Geographical differentiation of rare RNA editing sites

To further verify whether A-to-I editing sites could reflect a population’s characteristics, we measured the ratio of the probability of editing sites being shared by two individuals within a population compared with the probability of being shared by two random individuals selected from all 462 samples.

Diversity of RNA editing between continents

We employed RNA editing sites shared by all populations to analyse the divergence of RNA editing levels between populations. For each RNA editing site, we chose the average editing level of individuals in that population as the editing level of the population. We defined the distance of editing levels as 1-Spearman’s rho between the editing levels of two populations. Then, we performed hierarchical clustering analysis of editing levels for all population pairs using the function hclust in R.

To compare the level of differentiation between populations, we calculated the fixation index (FST), a measure of population differentiation due to genetic structure. We used VCFtools43 to estimate FST for each pairwise population comparison and chose Weir and Cockerham’s weighted method as our estimator.

Identification of highly differentiated editing sites between populations

We defined highly differentiated editing sites as those with a relatively large difference in frequency of at least 0.3 between population pairs. We discovered the number of these editing sites shared by each population pair. In total, we identified 253 highly differentiated editing sites across the five populations. We also chose 0.15, 0.2 and 0.25 as relative frequencies and obtained 4,666, 1,824, and 736 highly differentiated editing sites.

Identification of edQTLs

For genome-wide mapping of edQTLs in each population, the following criteria were applied: (1) For RNA editing sites in each population, we removed sites with low variance (coefficient of variance <0.8). (2) In each population, only variants that were heterogeneous in at least one sample in the population were used to map edQTLs. Variants located within a 400 kb window centred at the editing site were used to map cis-edQTLs. (3) MatrixEQTL was employed to map cis- and trans-edQTLs. The results were filtered separately with significance thresholds of 1e-8 and 1e-10. FDRs were calculated with MatrixEQTL. (4) For each RNA editing site, the SNP with smallest p value located at the shortest distance was chosen as the edQTL SNP. For trans-edQTLs with the same smallest p-value, the edQTL SNP was chosen randomly among these edQTLs. The associations between edQTL editing sites and SNPs were drawn with Circos44.
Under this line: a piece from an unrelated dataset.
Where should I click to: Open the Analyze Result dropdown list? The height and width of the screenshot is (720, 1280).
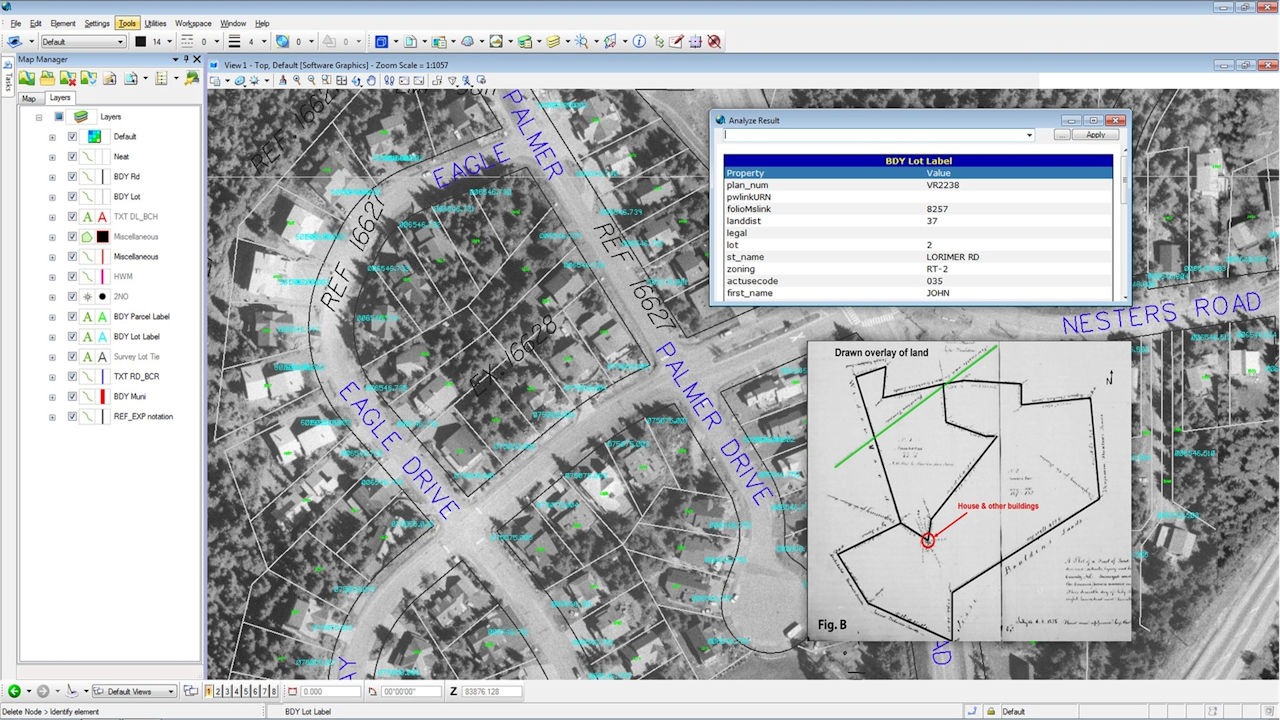tap(1029, 135)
Structural motifs of edQTL editing sites

For each edQTL editing site, the sequence of the 500 bp window centred on the editing site was used to scan potential transcript factor binding sites. FIMO was employed to scan motifs from TRANSFAC in the window against three different backgrounds (the backgrounds provided by FIMO and TRANSFAC and the background generated from the window sequence). The p-values for each motif occurrence are converted to q-values following the method of Benjamini and Hochberg. Binding sites that passed the q-value < 1e-6 were counted as potential TF binding sites. The density of a transcription factor was defined as the

$$\frac{Number\,of\,potential\,TFBSs\ast Length\,of\,motif}{Total\,length\,of\,window\,sequence}\ast 100000.$$

To illustrate the relative enrichment of TF binding sites in the five population, we used the 500 bp window sequences centred on all 16,518 RNA editing sites as a control. The enrichment of TFs in each population was defined as

$${\mathrm{log}}_{2}(\frac{Density\,in\,population}{Density\,in\,control}+1).$$

The populations were clustered using Spearman correlation of TF enrichment as a distance metric. For the Alu region background control, we randomly selected the 500 bp window sequence centred on Alu regions.
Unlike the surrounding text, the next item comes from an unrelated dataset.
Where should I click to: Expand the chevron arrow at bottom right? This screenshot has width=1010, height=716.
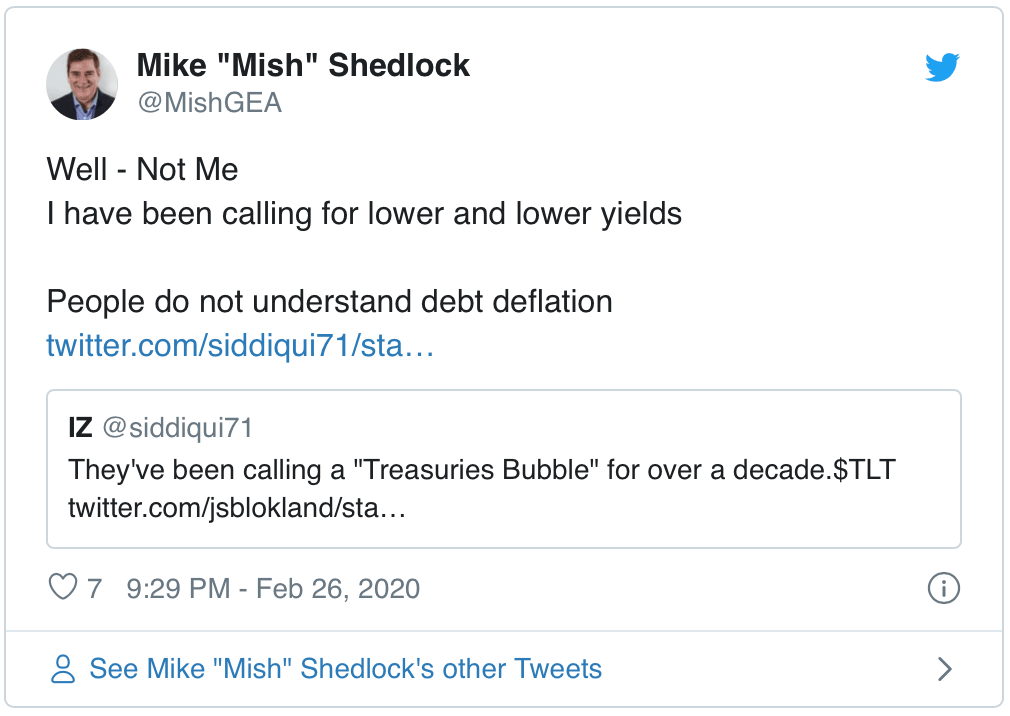[x=943, y=669]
For each edQTL editing site, the 500 bp window centred on the editing site was used to identify the sequence motif with MEME and DREME. For the background control, we employed two second-order Markov models generated from the 500 bp window sequences centred on the 16,518 RNA editing sites and Alu regions separately. The width of the motifs identified by MEME was limited to 10 bp. All motifs identified with an E-value < 1e-8 were compared with the motifs in TRANSFAC using TOMTOM.